The fossil cranium of the Cretaceous interval dinosaur, named Guemesia ochoai, was found in Argentina’s north-western Salta province. The researchers mentioned it probably belongs to a carnivorous group of dinosaurs referred to as abelisaurs, which walked on two legs and possessed solely stub-like arms, even shorter than these of North America’s Tyrannosaurus rex.
The brief arms might have pressured Guemesia to depend on its highly effective cranium and jaws, the researchers mentioned.
“It’s so distinctive and so completely different from different carnivorous dinosaurs, which permits us to grasp that we’re coping with a completely new species,” Federico Agnolin, lead writer of a research on the dinosaur printed within the Journal of Vertebrate Paleontology and a researcher with Argentine nationwide science council Coincet, advised Reuters.
The animal, attainable a juvenile, lived only a few million years earlier than an asteroid influence at what’s now Mexico’s Yucatan peninsula worn out about three-quarters of Earth’s species together with the dinosaurs about 66m years in the past.

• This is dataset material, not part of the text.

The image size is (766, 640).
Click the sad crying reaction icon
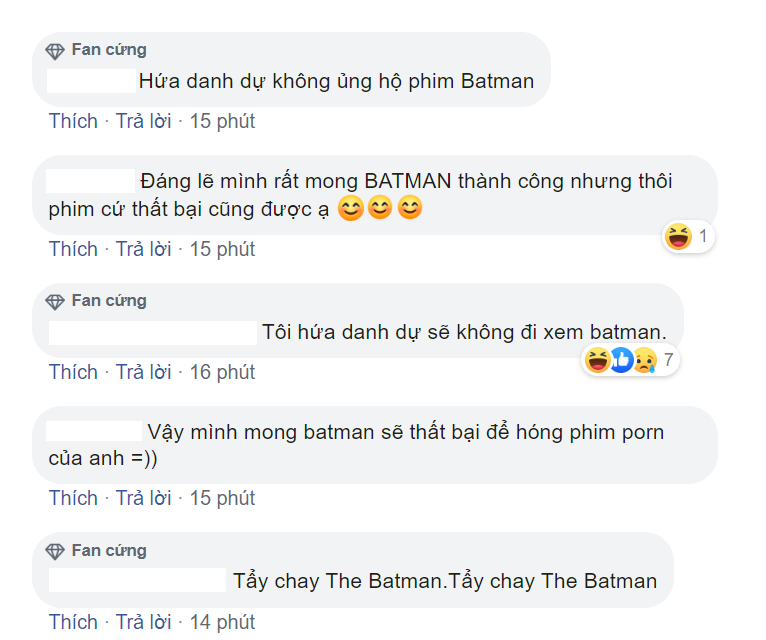tap(645, 361)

Scientists imagine abelisaurs roamed what’s now Africa, South America and India, and a number of other dozen specimens have beforehand been dug up in Argentina – almost all of them in southern Patagonia, removed from the location of Guemesia’s discovery.

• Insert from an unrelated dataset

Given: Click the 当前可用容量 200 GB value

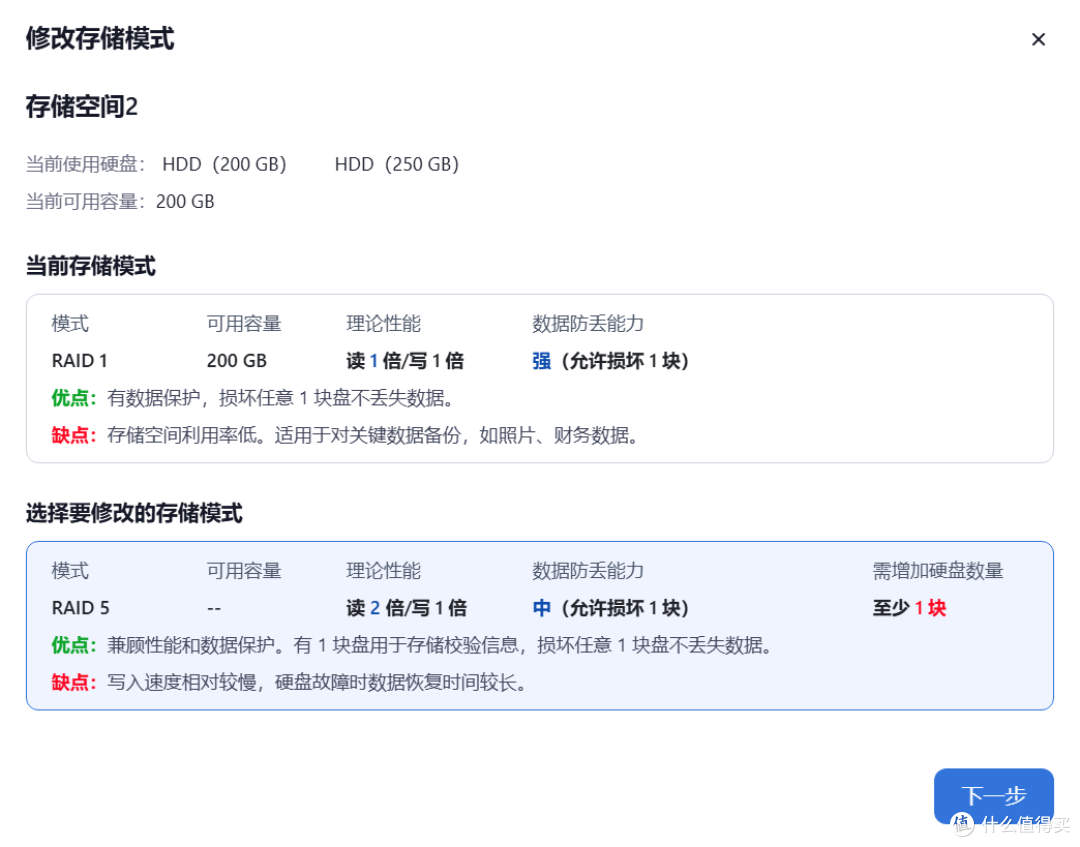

“We all know it had a really sharp sense of scent and was short-sighted,” mentioned Agnolin, noting that it could have walked upright on its massive ft, with its strong skull main the best way.
“Some scientists assume that would imply the animal hunted its prey by charging them with its head,” Agnolin added.
The invention provides to Argentina’s fame as a treasure trove of fossils of dinosaurs and different prehistoric creatures.
Guemesia takes its title from Argentine independence hero Martin Miguel de Guemes and Javier Ochoa, a museum employee who made the invention.